On 17 December 2009, the National Law 26566/2009 declared of national interest, inter alia, the design, construction and start-up of CAREM prototype, establishing a special regime. CNEA was entrusted to complete these tasks. The Preliminary Safety Analysis Report and the Quality Manual were presented to the Argentinean Regulatory Authority in 2009.

In 2010 the ARN issued a new procedure for the licensing of prototype NPPs. Information is being provided to and analyzed by the regulatory body according to this new procedure. The Universidad Tecnologica National — Facultad Regional Avellaneda has performed the Environmental Impact Study of CAREM reactor prototype and it was presented to the authorities of Province of Buenos Aires in December 2012.

Site activities such as soil studies and environmental analyses have been performed. The construction of a high-pressure and high-temperature rig for testing the innovative HCRD mechanism has been finished. This rig can also be adapted for testing the structural behavior of the FA. In 2013 the ARN and the province of Buenos Aires issued the necessary permits allowing the start of prototype construction. The construction of CAREM prototype started in February 2014. Contracts and agreements are being taking with different Argentinean stakeholders to perform detail engineering. In 2013 the construction of the RPV was granted to a local supplier.

16.2 Future trends

The CAREM project is the main R&D project in Argentina and in the future it will lead the activities related to SMRs in the country. The first step of this project is the construction of the prototype of about 27 MWe (CAREM 25). The following steps consider the prototype operation and the commercial modules’ development.

For the commercial modules’ development, the economic aspects are very important. CAREM power was initially fixed at 15 MWe but the prototype power was increased to achieve a better economic performance. In general the economy of size can be use to improve the competitiveness of a given reactor configuration. But there are technical and economic constraints that limit the maximum economical size of a given concept. In integrated primary system reactors the size of the reactor pressure vessel is a relevant one. The CAREM concept economy was analyzed using a very advanced tool and two alternatives were evaluated for the primary system flow rate (natural circulation and assisted circulation). Below 150 MWe, the natural convection option is preferred. But over that power level, the size and cost of the RPV are outside the acceptable range so the forced convection option is preferable. The maximum power achievable using pumps is about 300 MWe.

The development of a natural circulation commercial module of about 100 MWe is foreseen as the next step.
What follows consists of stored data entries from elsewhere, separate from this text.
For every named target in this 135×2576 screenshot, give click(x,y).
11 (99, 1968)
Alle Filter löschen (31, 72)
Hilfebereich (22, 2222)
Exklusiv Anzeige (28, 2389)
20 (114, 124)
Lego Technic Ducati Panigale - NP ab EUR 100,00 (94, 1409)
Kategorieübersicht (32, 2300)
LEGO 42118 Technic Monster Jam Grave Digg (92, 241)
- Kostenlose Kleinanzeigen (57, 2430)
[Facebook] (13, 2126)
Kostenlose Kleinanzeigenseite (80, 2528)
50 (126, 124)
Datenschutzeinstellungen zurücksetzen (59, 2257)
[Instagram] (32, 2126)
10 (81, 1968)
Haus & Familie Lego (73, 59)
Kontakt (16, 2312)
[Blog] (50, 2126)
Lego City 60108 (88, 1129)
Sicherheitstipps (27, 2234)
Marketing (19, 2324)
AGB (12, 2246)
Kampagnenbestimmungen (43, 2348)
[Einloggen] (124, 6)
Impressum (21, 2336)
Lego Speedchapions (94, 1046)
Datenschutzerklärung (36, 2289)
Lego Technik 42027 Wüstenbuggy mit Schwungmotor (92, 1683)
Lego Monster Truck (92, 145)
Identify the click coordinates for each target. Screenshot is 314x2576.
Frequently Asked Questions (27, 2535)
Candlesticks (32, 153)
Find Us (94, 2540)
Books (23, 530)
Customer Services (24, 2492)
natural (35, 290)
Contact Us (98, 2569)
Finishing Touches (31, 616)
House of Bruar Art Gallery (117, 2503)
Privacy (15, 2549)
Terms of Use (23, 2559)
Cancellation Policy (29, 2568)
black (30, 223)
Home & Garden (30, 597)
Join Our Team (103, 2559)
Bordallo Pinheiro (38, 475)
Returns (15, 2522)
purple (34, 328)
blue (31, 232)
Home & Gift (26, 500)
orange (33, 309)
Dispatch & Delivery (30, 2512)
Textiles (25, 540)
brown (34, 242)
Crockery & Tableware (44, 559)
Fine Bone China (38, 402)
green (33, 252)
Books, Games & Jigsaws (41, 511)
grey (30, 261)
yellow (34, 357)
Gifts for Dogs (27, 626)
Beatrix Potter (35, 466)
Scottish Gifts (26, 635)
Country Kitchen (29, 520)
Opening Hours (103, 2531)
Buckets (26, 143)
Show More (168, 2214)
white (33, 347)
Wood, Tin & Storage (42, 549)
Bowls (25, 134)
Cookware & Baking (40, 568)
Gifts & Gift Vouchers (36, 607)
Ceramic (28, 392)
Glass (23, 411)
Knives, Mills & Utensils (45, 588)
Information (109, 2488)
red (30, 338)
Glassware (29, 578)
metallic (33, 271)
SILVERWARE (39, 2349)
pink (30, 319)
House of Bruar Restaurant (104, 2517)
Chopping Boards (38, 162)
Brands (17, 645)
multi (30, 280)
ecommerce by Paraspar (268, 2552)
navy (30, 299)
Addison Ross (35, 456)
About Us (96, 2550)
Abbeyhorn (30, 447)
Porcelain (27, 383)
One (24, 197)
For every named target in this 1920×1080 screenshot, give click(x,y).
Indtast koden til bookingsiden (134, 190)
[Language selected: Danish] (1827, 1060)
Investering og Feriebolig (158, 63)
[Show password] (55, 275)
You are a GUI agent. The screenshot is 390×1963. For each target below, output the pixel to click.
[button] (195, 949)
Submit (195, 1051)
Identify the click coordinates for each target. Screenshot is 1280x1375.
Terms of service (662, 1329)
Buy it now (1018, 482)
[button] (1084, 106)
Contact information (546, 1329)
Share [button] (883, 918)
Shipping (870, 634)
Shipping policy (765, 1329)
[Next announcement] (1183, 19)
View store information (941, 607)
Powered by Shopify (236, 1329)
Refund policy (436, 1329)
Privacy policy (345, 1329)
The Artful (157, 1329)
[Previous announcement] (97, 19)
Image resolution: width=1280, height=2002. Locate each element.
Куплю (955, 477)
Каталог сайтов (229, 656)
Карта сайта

This module will better benefit from the experience developed with CAREM prototype design, engineering, licensing, construction and operation while incorporating the economic improvements arising from the economy of size. The construction of the first CAREM commercial unit at the province of Formosa is under consideration. Sitting and module optimal size studies are ongoing.

A further step considers the development of a forced convection module of larger power. Different options could be considered to assist flow circulation in CAREM concept. CAREM configuration has many similarities with BWRs and the use of jet pumps was preliminary considered (Delmastro et al., 2006). In integrated primary system reactors an annular space is available in the down-comer below the steam generators and the jet pumps could be located there. Another option is the use of internal centrifugal canned pumps located in the lower plenum of the reactor pressure vessel. But as primary system natural circulation precludes the loss of flow accident, the use of forced circulation must take into account the potential new requirements over the thermal margins evaluation and the safety systems.

16.6 Sources of further information and advice

The International Atomic Energy Agency every year produces many technical documents related to nuclear power energy and particularly nuclear reactors and SMRs. Many of them include information related to SMR research and development and deployment in Argentina (IAEA, 1989, 2002, 2004, 2006).